The Ebola outbreak infected some 28,000 people between 2013 to 2016 and killed more than 11,000. Now, in a new study, scientists think they have figured out why the virus was so brutal; it mutated to better target human cells.
In the report, published in the journal Cell, U.S. researchers looked at the genomes of over 1,400 Ebola cases from the recent outbreak and identified a mutation on an outer protein of the virus that can impact the effectiveness of the virus. The study is the first to identify this mutation.
The researchers argue that a form of the virus carrying the mutation emerged during the outbreak and may be responsible for close to 90% of the cases. It may also explain why the Ebola outbreak was so much worse than previous outbreaks, which only infected hundreds of people. Scientists believe the virus somehow became more adapted to humans—perhaps through this mutation—which made it easier to transmit from animals to people.
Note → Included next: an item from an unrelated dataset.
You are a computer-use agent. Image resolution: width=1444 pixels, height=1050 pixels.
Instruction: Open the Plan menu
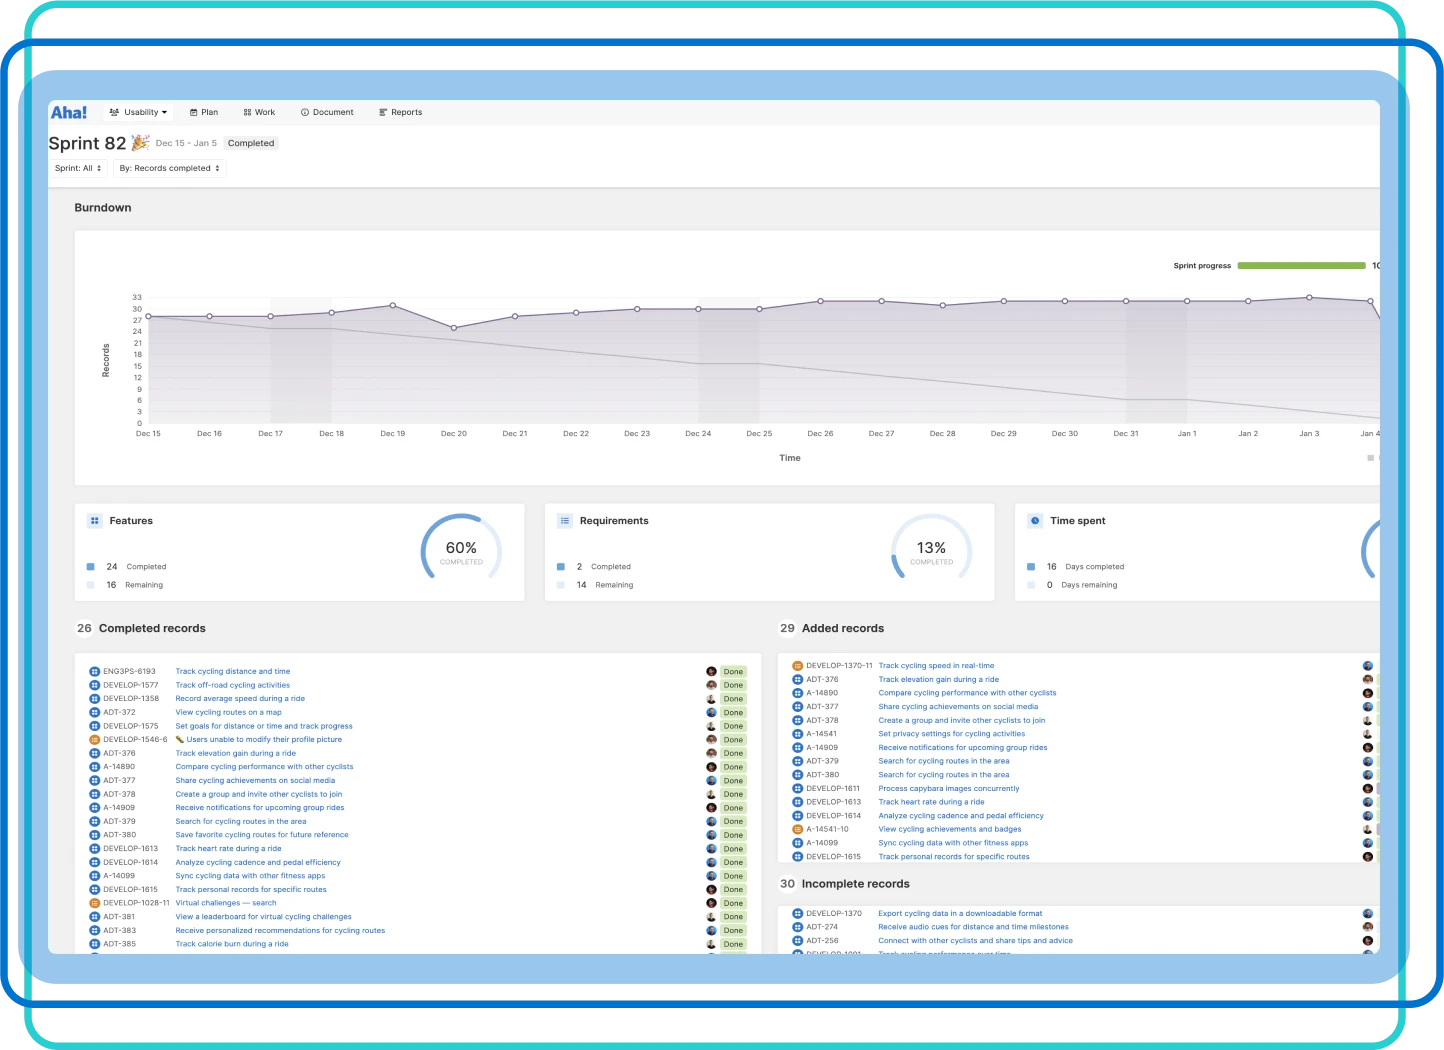click(x=204, y=112)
But the scientists have not confirmed how the mutation makes the Ebola virus more likely to get into human cells.
“There was this belief that Ebola virus essentially never changes,” said study author Kristian G. Andersen, director of infectious disease genomics at the Scripps Translational Science Institute (STSI) in a statement about the findings. “But this study tells us that a natural mutation in Ebola virus—which occurred during an outbreak—changed infectivity of human cells.”